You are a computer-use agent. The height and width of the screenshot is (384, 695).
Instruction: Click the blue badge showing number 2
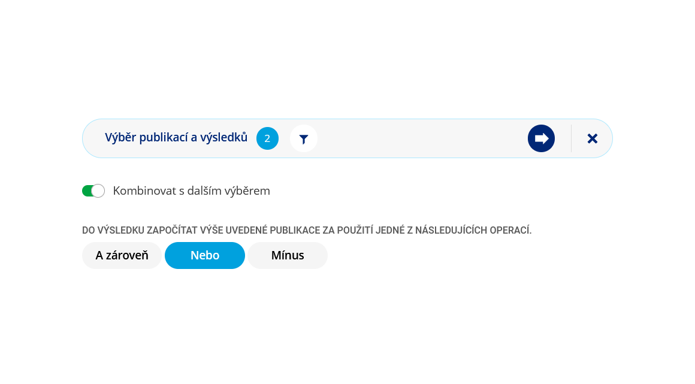click(x=267, y=138)
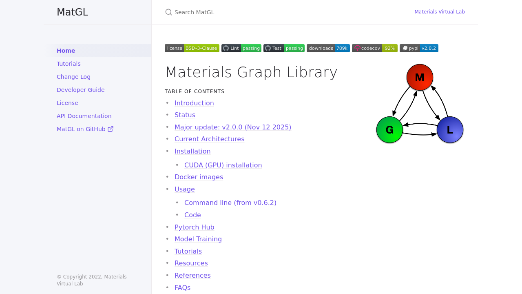Click the MatGL graph diagram image

pyautogui.click(x=419, y=103)
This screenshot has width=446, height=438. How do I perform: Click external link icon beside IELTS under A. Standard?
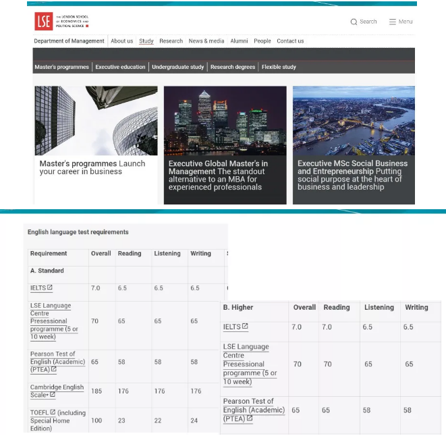click(x=50, y=288)
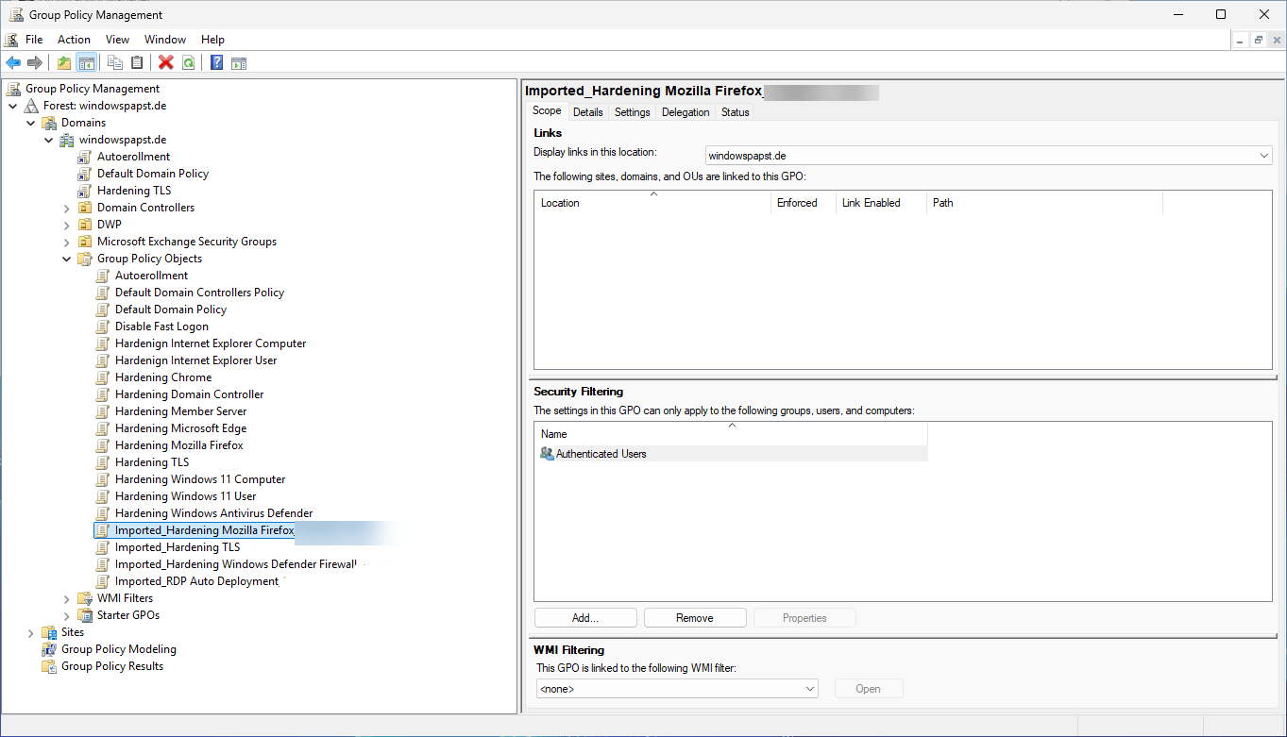Switch to the Delegation tab

click(686, 112)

· · · · ·

The reply should consist of the listing restated word for word, with its pictures removed.

-- RESPONSE --
You are a computer-use agent. The height and width of the screenshot is (384, 695).
Instruction: Click the blue badge showing number 2
click(x=267, y=138)
Click the MatGL graph diagram image

pyautogui.click(x=419, y=103)
This screenshot has width=446, height=438. How do I perform: Click external link icon beside IELTS under A. Standard?
click(x=50, y=288)
Switch to the Delegation tab

click(686, 112)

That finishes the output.